Testing mobile sites on Nokia Series 60, Series 40 and Meego (Mobilizing websites with responsive design and HTML5 part 13)

This blog post is a part of Mobilizing websites with responsive design and HTML5 tutorial. For all posts please see the Introduction post.

This blog post gives you intro how to test mobile sites in Nokia phones, with one exception. Windows Phone phones will have their own blog post following soon after this post.

1. Series 60 and Meego

N8 is the most notable Series 60 phone. Though Series 60 is at the end of its life, it still represents around 30% of world smartphones. Series 60 was the first OS to use WebKit, but unfortunately Nokia decided to develop its own Web Run-time Javascript based development environment instead of focusing delivering good HTML5 experience on the browser. Sadly, HTML5 experience is not that good, but acceptable, somewhere little bit behind Android Browser.

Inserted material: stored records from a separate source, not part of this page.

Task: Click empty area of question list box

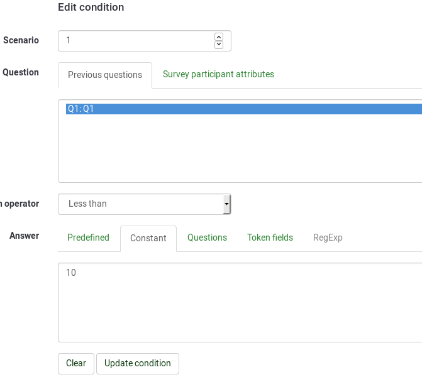Action: (x=239, y=151)
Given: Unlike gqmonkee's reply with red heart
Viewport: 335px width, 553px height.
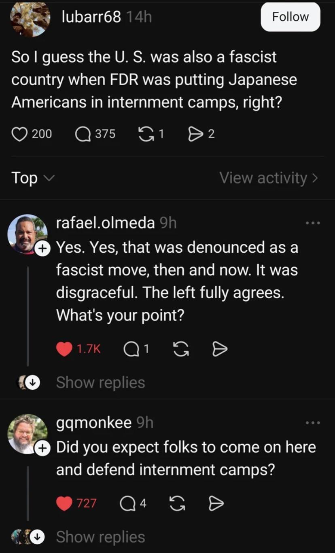Looking at the screenshot, I should coord(64,503).
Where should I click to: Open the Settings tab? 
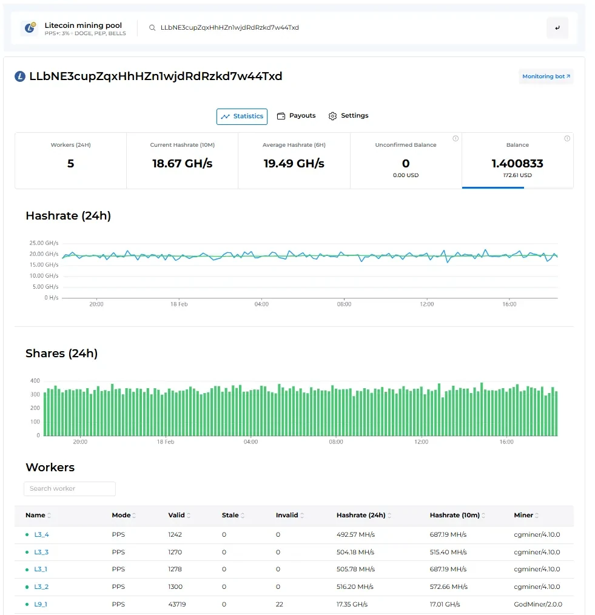coord(348,116)
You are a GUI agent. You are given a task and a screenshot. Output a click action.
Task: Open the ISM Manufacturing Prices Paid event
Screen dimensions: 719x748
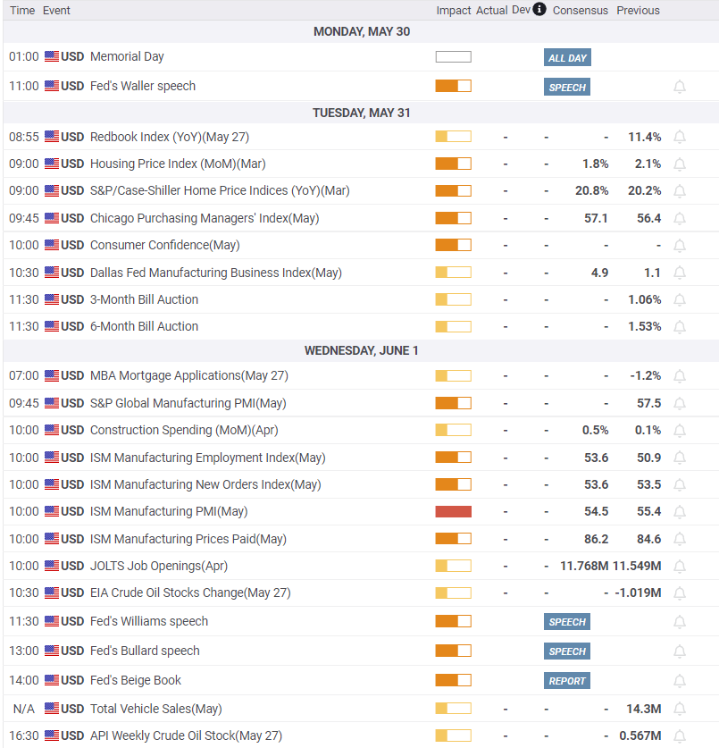188,539
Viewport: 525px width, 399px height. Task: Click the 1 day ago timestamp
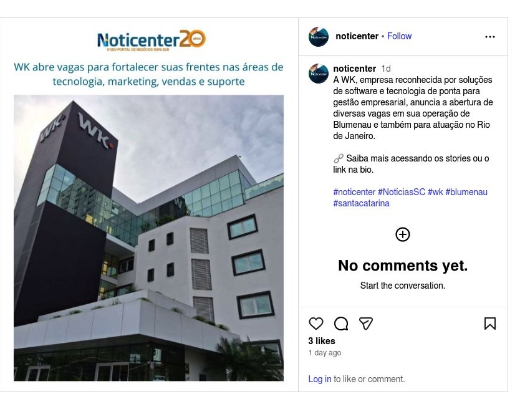[325, 352]
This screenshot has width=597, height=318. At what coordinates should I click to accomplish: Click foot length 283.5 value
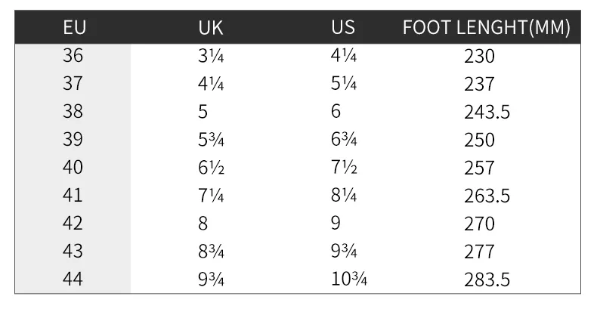click(x=487, y=280)
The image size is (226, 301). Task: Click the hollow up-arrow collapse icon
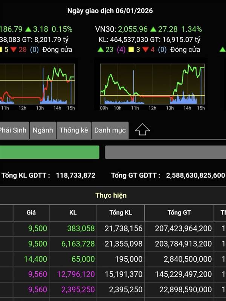[x=142, y=130]
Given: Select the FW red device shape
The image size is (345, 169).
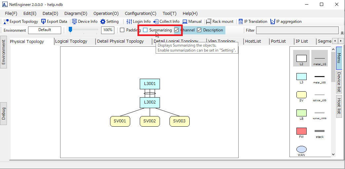Looking at the screenshot, I should tap(301, 131).
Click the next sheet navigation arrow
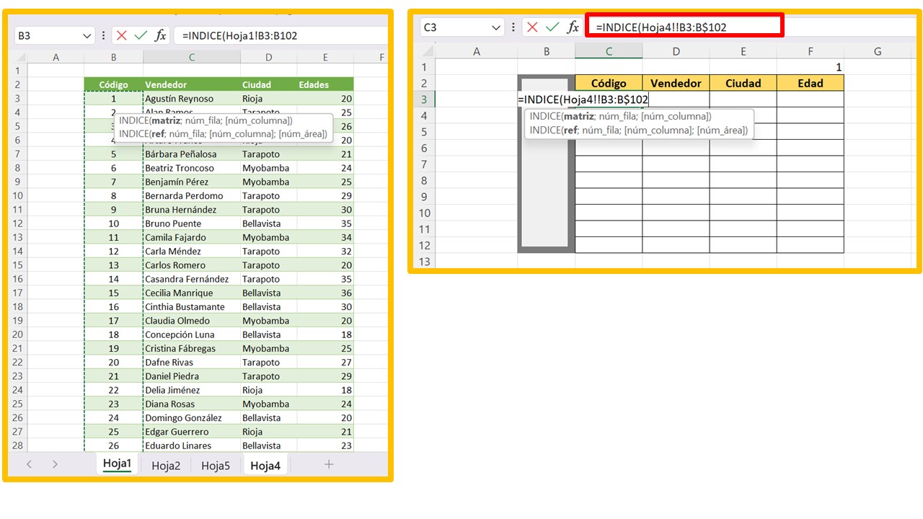923x519 pixels. point(55,465)
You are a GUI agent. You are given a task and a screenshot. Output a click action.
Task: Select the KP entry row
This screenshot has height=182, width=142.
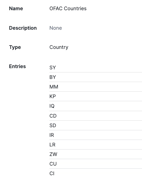(96, 96)
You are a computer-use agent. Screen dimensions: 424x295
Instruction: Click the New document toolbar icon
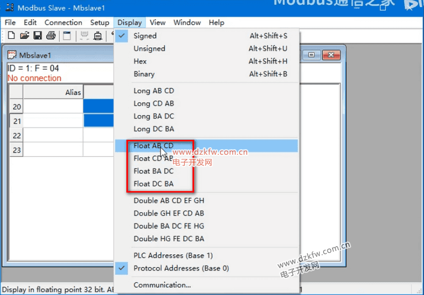point(11,36)
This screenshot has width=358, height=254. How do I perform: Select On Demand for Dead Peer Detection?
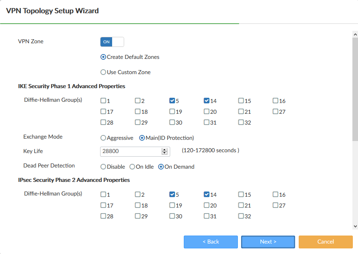[x=161, y=167]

N9, the best phone in the world, is the first and the last Meego phone ever produced. It’s market share is unknown. Most developers prefer this phone due to its Debian/X11 based operating system. You can apt-get install software into your phone.

2. Remote Device Access

Nokia has remote service to access Meego- and Series 60 (Symbian) phones in a publicly accessible “phone cloud”. This is the recommended option for testing your mobile site on these phones unless you have a device yourself. This service seriously kicks ass and I hope other vendors would provide such free service for developers.

Remote Device Access cloud accessible phones are real devices, not emulated ones.

The service requires

  • Sign Up
  • A web browser
  • Java run-time, with Web Start bootstrap. Note that the service uses Java Web Start, not Java applet, though it does not make any difference.

Remote Device Access does not have Windows or Series 40 phones as writing of this.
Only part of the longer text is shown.